Niepewność

2.2K 156 25
                                    

Emily 

Od kiedy Jess wyjechała z Zachiem w domu zrobiło się przeraźliwie pusto, pomyślała Emily siadając na werandzie i wpatrując się w ciemność, która powoli stawała się dniem. Co prawda jej przyjaciółka chciała zostać, ale Zach nalegał. Czekały go sprawy, których nie mógł wiecznie odkładać, a Jess powinna kontynuować szkolenie u szamana. 

-Pieprzę tego szamana! Jak chcesz to sam sobie jedź! - warknęła Jess w trakcie kłótni z Zachiem, którą Em, niechcący podsłuchała późnym popołudniem.  

-Pieprzyć to możesz jedynie mnie!  - W głosie jej chłopaka zabrzmiały złowrogie nuty. 

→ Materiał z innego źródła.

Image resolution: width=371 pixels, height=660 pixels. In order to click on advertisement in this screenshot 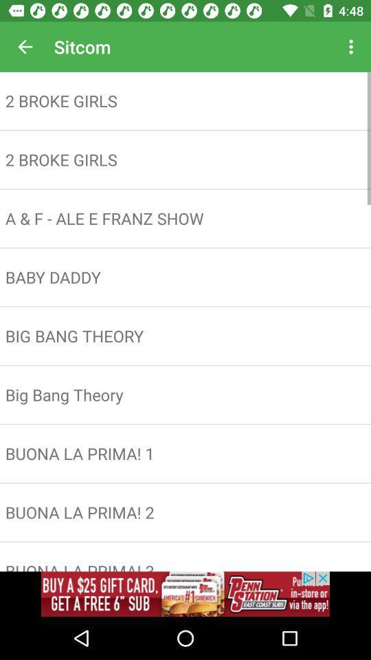, I will do `click(186, 593)`.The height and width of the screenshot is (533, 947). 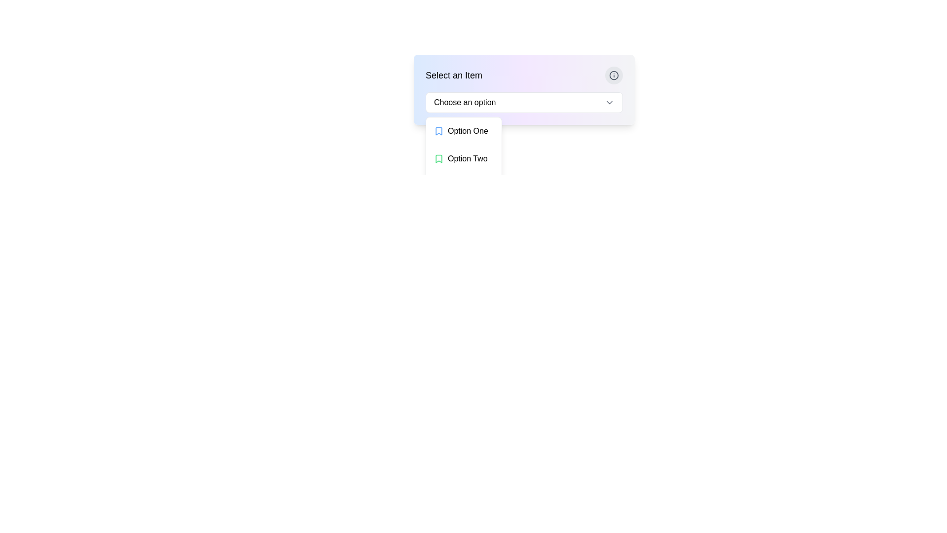 I want to click on the first item in the dropdown menu labeled 'Option One', which features a blue bookmark icon and black text, so click(x=463, y=131). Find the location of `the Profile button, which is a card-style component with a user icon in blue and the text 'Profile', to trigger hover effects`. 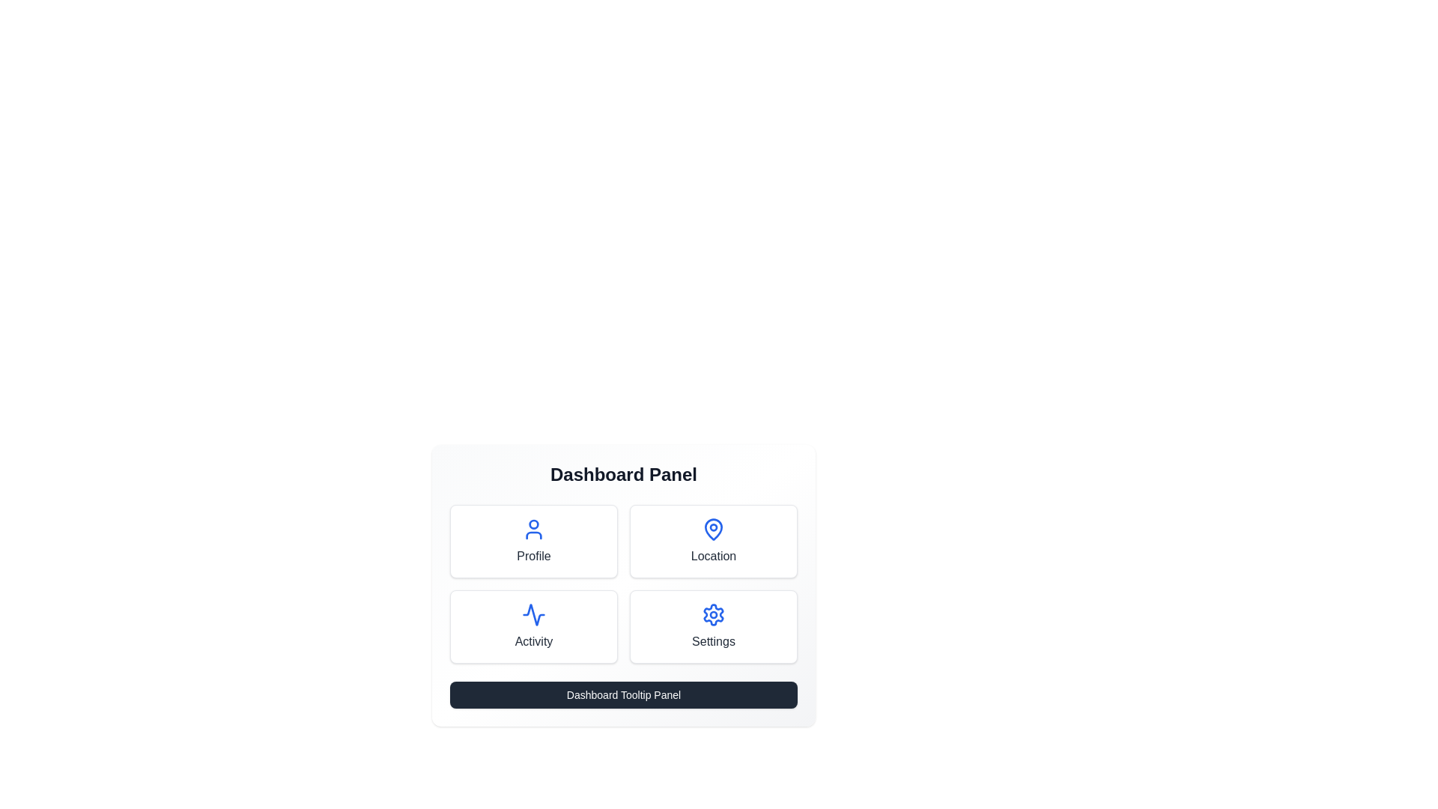

the Profile button, which is a card-style component with a user icon in blue and the text 'Profile', to trigger hover effects is located at coordinates (534, 541).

-Akurat! -  Zaperzyła się Jess  i Em poczuła, że musi zareagować, tym bardziej, że ten pół wilk, pół człowiek, przerzucił sobie jej przyjaciółkę przez ramię i zaczął kierować się do samochodu, na co Jess zaczęła przeraźliwie piszczeć. 

-Co tu się dzieje? - spytała.

-Ten jaskiniowiec, chce mnie stąd zabrać! Puszczaj mnie ty dupku! Słyszysz?!

-Ta mała wiedźma nie rozumie, że musi się szkolić bo inaczej cała ta jej nieokiełzana moc wyjdzie jej uszami! - Ponieważ w  głosie mężczyzny oprócz złości usłyszała też troskę, podeszła do zwisającej przez jego ramię przyjaciółki i spojrzała w jej oczy.

-Czy to prawda Jess?

-Ten dupek chce...- Głuche klaśnięcie o jeansowy materiał spodni, sprawiło, że Jess podskoczyła na ramieniu mężczyzny. 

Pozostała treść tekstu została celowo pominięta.